*** Opening EXTRACTED RECORDS ***

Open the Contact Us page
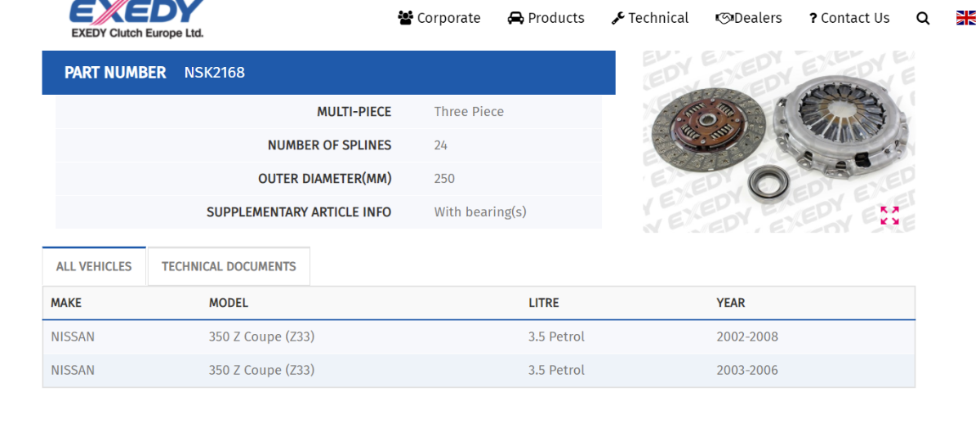Viewport: 980px width, 423px height. coord(855,18)
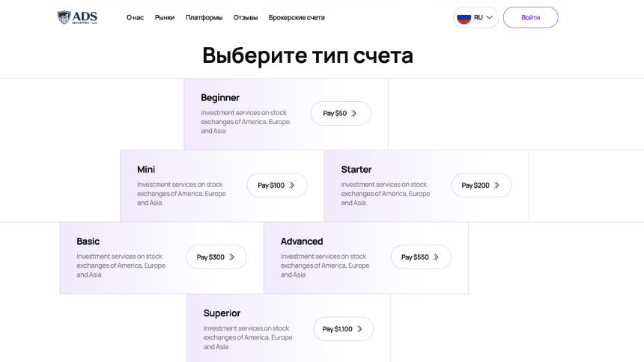Click the chevron arrow on Pay $550
644x362 pixels.
pos(436,257)
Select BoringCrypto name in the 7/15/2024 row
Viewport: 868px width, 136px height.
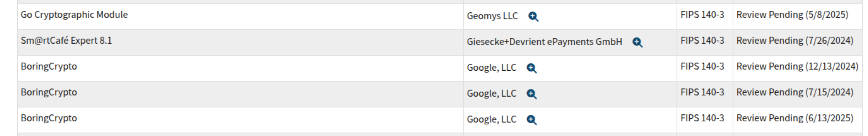49,92
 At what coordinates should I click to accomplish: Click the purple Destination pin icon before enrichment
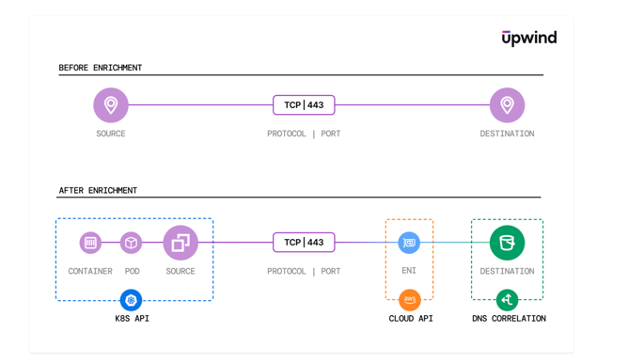click(508, 105)
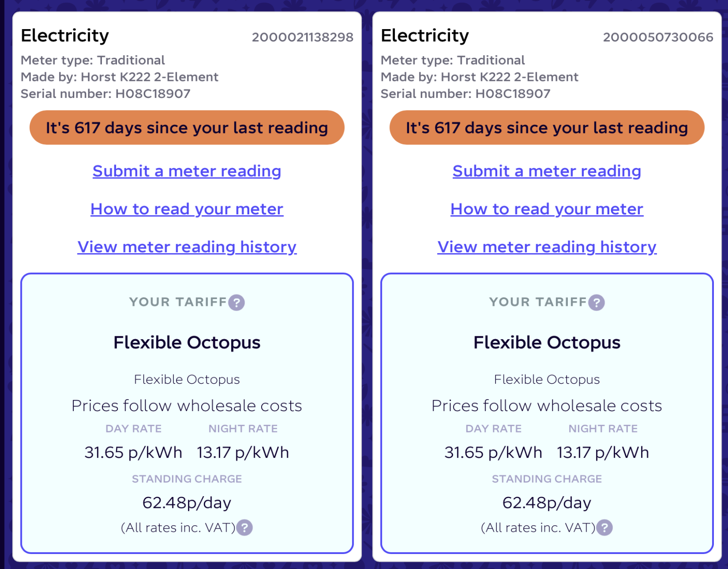Open tariff help icon in left card
Image resolution: width=728 pixels, height=569 pixels.
[x=237, y=302]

*** Closing EXTRACTED RECORDS ***

## TASK ITEM
The required output consists only of the lines from the one containing "Select BoringCrypto name in the 7/15/2024 row" to the last line of the material, reproduced exactly, pictures excluded.

## TASK RESPONSE
Select BoringCrypto name in the 7/15/2024 row
Viewport: 868px width, 136px height.
49,92
 At what coordinates should I click to accomplish: Click the purple Destination pin icon before enrichment
click(508, 105)
Open tariff help icon in left card
Image resolution: width=728 pixels, height=569 pixels.
[x=237, y=302]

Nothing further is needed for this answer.